Milk Paint Revisited
My first two attempts at mixing milk paint (milk paint powder + water) left a lot to be desired. The first batch was probably mixed correctly, but, since I jumped the gun on mixing it up, it sat too long before it was used. The result was something akin to a bucket full of snot, not pretty or fun to use.
My second attempt was even worse. Hoping not to make another bucket of snot, I used warm water and added a little extra. It was usable but too thin. It took about eight (more?) coats for full coverage.
Fortunately, I didn't actual have to use either misbegotten batches of paint. My mother-in-law and wife did. See, I've always told you that I'm not nice, but you never really believed me. Now you have conclusive proof that I am evil. However, in my defense, they did ask me to mix it for them.
The stars were right last Sunday so I decided it was time to paint the vent hood. Here is the correct process, step by step:
First, here is a before picture of our lovely vent hood. All the nail holes, seams, etc have been filed with wood putty and sanded smooth.
And, here is our milk paint. Fortunately, we stored it correctly so the powder is still nice and dry.
The basic formula for mixing milk paint is 1 part powder to 1 part water. Yes, I am moronic enough that I screwed this up twice.
Here is the random amount of powder (1 1/4 cup or so) I scooped up in a plastic cup. I used a Sharpie to mark the powder's depth on the inside of the cup.
Since all the prep work had already been completed, I gave the hood a once over with a tack cloth and it was ready to paint. Milk paint is meant to be applied to unprimed wood so no primer is necessary.

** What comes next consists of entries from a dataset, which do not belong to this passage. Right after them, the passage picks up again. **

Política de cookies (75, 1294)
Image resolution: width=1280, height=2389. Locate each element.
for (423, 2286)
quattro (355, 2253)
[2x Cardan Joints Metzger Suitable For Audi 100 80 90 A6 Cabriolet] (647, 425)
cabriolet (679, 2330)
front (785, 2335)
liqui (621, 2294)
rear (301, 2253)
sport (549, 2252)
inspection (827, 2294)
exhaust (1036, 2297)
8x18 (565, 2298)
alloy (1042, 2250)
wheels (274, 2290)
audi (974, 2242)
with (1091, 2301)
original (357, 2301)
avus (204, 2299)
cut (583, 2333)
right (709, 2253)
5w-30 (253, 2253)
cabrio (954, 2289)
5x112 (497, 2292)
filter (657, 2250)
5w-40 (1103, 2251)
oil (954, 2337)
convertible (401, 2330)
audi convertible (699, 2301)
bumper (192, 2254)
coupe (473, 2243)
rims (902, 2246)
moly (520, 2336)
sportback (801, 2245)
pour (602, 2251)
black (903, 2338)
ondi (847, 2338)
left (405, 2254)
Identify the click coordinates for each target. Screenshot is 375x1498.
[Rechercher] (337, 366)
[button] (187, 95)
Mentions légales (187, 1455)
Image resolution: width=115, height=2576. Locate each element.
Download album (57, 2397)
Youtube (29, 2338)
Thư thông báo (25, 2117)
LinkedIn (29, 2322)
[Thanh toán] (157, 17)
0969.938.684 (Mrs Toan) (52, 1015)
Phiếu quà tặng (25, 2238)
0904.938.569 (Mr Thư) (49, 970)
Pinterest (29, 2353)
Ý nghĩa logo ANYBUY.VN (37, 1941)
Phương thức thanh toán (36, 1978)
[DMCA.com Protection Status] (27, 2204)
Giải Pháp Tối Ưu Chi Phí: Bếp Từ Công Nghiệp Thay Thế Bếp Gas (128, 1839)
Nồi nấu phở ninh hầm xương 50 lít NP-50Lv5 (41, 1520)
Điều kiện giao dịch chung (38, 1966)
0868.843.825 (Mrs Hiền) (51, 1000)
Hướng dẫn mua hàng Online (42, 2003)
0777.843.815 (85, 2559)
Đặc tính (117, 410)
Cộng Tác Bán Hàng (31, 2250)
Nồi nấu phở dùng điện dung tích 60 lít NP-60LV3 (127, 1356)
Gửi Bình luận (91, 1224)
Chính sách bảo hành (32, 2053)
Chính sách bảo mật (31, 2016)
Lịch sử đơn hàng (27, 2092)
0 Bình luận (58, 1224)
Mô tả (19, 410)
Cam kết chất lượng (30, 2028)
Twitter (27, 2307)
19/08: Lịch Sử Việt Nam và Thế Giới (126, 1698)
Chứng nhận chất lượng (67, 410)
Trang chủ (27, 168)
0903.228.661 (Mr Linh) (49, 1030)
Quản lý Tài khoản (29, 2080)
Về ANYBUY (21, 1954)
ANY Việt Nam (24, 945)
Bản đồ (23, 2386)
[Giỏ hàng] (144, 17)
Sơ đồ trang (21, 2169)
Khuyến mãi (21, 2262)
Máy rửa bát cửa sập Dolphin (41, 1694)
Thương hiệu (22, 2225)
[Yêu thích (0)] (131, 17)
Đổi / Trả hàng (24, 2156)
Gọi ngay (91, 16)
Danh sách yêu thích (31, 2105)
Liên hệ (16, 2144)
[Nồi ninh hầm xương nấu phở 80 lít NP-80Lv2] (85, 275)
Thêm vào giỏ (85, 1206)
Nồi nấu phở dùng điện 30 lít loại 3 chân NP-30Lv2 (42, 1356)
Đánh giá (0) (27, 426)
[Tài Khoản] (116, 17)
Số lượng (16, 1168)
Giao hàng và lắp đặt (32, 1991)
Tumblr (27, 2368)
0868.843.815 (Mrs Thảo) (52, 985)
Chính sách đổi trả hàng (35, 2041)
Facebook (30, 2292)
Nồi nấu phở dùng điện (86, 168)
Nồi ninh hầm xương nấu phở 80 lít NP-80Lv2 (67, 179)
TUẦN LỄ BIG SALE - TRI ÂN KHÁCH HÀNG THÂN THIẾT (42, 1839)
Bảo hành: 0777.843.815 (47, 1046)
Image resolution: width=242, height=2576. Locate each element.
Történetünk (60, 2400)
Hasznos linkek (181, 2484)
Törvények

This is the vent hood after nearly one full coat of milk paint. If I'm lucky, it will only take two full coats (if unlucky, three) for get full coverage. Including set-up, mixing the paint, and prep (tack clothing), the it only took a little over a hour to get this far. Compare this to the neighboring cabinets which received the 8+ thin coats from batch #2 over a six hour period. The milk paint darkens as it drys if you are wondering why the vent hood looks more white than buttermilk.